# Shipping question



## Kalne (Oct 25, 2007)

Can I safely mail soap in a flat rate envelope? It looks like I can fit 8 bars in but I'd want to reinforce the top with tape. I know some POs balk at that but I *think* mine will take it. Anybody ship like that?


----------



## Amanda Lee (Aug 20, 2008)

Use only a small amount of tape and call your local USPS to make sure.

The envelopes usually have good adhesive.

Amanda Lee


----------



## Guest (Nov 10, 2008)

I have sent soap in Flat Rate envelopes (to friends not customers). However, it's only ever been 3-4 bars max. I would send your order in a Flat Rate box and not take the risk of an envelope. And yes... I used lots of tape. Not sure why you wouldn't. 

Sara


----------



## Sondra (Oct 25, 2007)

I use only boxes for soap


----------



## Kalne (Oct 25, 2007)

Okay, thanks.
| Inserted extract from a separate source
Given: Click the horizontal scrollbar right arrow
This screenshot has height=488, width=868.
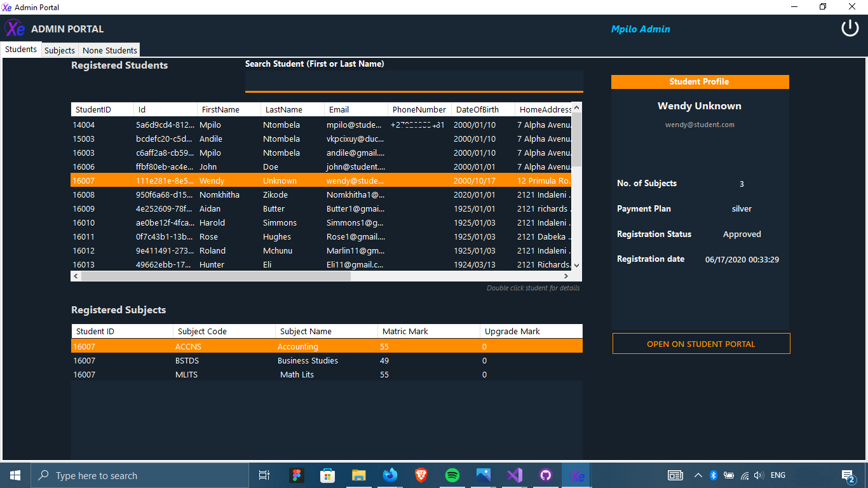Looking at the screenshot, I should pos(566,276).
I'm going to see how 6 bars fit. I think the top will close much better with that amount. I have a customer asking for as much as I can fit in a flat rate envelope.


----------



## Guest (Nov 10, 2008)

I would be concerned that they would get banged up. I would make your customer aware of this when quoting her the price for a USPS Flat Rate Envelope.

Sara


----------



## Bilrite Farms (Oct 26, 2007)

My local Postmaster told me that the flat rate envelope must close naturally for whatever is in there.
I have gotten soap in a flat rate envelope, but it was the sliced bars not the big rectangular bars
that some here make. 

I usually figure that the flat rate boxes are the best deal for soap purchases. The envelopes would
be more for just getting a sample bar or two.

Trisha


----------



## NubianSoaps.com (Oct 26, 2007)

I ship 3 bars in flat rate envelopes. It's the cheapest shipping I can offer for those who want to try 1 to 3 bars. Vicki


----------



## DostThouHaveMilk (Oct 25, 2007)

We ship in Flat Rate Envelopes, if it will fit. No more than 6 of my bars (which are half the size of most people's bars). Dad uses flute in it to stiffen it up and keep the soap safe. Ditto what Trisha's post master said.
My customers have said the bars arrive safe and sound.


----------



## Kalne (Oct 25, 2007)

Okay, I tried again and 6 fit well enough so the flap closes fine. I did tell the cust. there was a chance they could get dinged up in transit as I didn't think there was room for any sort of padding. My bars are not a big as the MM bars. What is 'flute'?


----------



## Sondra (Oct 25, 2007)

I am guessing it is a fluted plastic.


----------



## DostThouHaveMilk (Oct 25, 2007)

Flute is thick cardboard used for shipping.
Dad has it on hand for shipping books.


----------